By midmorning, she has governed tens of thousands of interactions and made three strategic decisions. Her pod is executing the rest of the day’s work. The work differs from campaign management, but it is not necessarily easier. It requires sharper strategic thinking, deeper data fluency, and comfort governing a system that moves faster than any human-only team could.

What This Means for Marketing Leaders

The shift to agent-native NBA demands more of marketing leaders than a technology decision. It requires them to restructure how their marketing organization works—from the strategy that governs what gets built, to the agentic-marketer pods that build it, to the enterprise governance that steers the engine.

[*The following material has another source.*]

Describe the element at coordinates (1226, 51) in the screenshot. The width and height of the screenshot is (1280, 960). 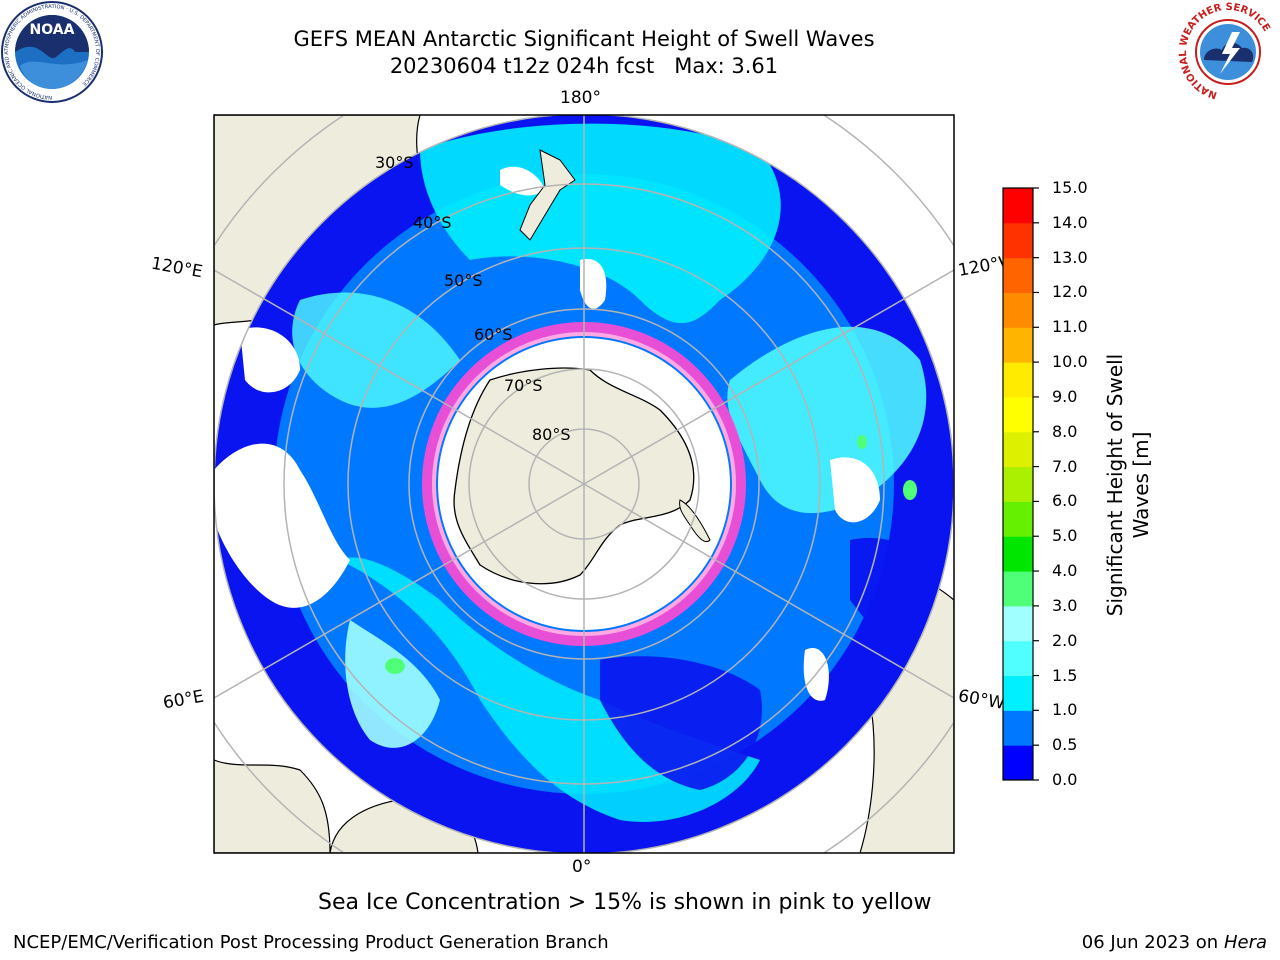
I see `nws-logo: NATIONAL WEATHER SERVICE` at that location.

Marketers who thrive using this model look different from today’s campaign operators. They are strategists who set direction for agentic coworkers, content leads who curate shelf quality, data specialists who drive continuous experimentation, and governance architects who calibrate the NBA’s priorities against the enterprise’s evolving needs. Leaders should invest in developing their best people for these roles, while also being clear-eyed about which legacy roles, processes, and ways of working should no longer exist.

The early results are compelling: up to 80% faster cycle times, exponential increases in content throughput, and 20% to 40% higher customer engagement and conversion rates. The real prize, however, is the compounding effect. Every touchpoint and experiment makes the system smarter. Each governance cycle sharpens alignment with the business. That advantage builds over time, and the gap between organizations that move early and those that wait grows with it.


This is Part 4 of a five-part series on the future of next-best action. Part 1 explores why most NBA programs underdeliver and identifies four structural gaps. Part 2 discusses the shift from marketer-orchestrated journeys to agent-composed actions and the technology architecture that enables it. Part 3 unpacks the decisioning science: from propensity models to contextual bandits to foundation model reasoning. Part 5 addresses measurement: from campaign-level attribution to agentic measurement.